Nadli also suggested bringing in a dedicated “Aboriginal employee advocate” to work with government to boost the representation of Indigenous Aboriginal people in the workforce. The minister said he didn’t know if there was a dedicated advocate.
CKLB found the government already has an Indigenous Employee’s Advisory Committee, whose stated purpose is to give “strategic advice to the GNWT on strategies and approaches to attracting, recruiting, advancing and retaining Indigenous employees within the GNWT.”
The committee has been in place since 2009. In the 2008 public service annual report, again Indigenous Aboriginal people only made up about 30 per cent of the workforce, calling into question the advisory committee’s effectiveness.
While the annual reports give a snapshot of the current workforce, MLA Beaulieu pointed to the lack of representation and its effects on young Indigenous people wanting to access the system.
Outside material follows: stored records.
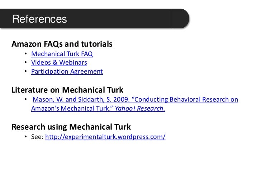261x196 pixels.
Task: Open the Videos & Webinars link
Action: tap(59, 62)
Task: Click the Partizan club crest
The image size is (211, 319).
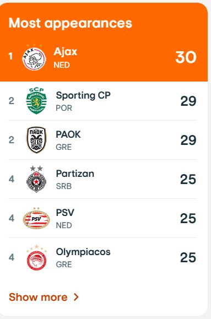Action: point(36,179)
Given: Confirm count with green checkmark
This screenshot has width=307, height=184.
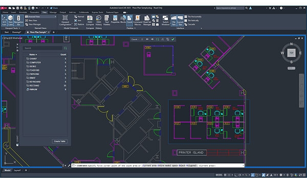Looking at the screenshot, I should (173, 39).
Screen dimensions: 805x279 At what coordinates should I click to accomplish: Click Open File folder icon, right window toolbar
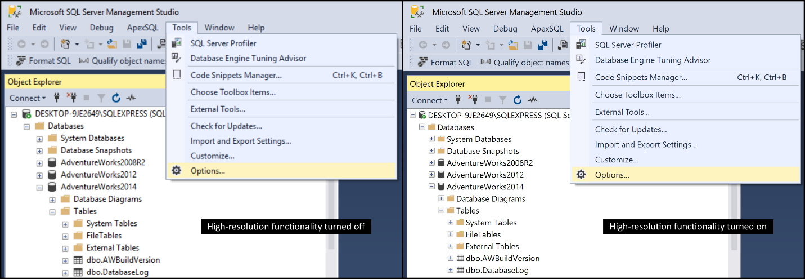click(x=512, y=45)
“In our small communities, we encourage our students by telling them to go to school every day and graduate from high school, in order to provide themselves with an opportunity to take post-secondary studies,” he said. “However, we cannot in good faith tell them they have opportunities with the GNWT, because the actions of various departments do not project a welcoming environment for Indigenous people.”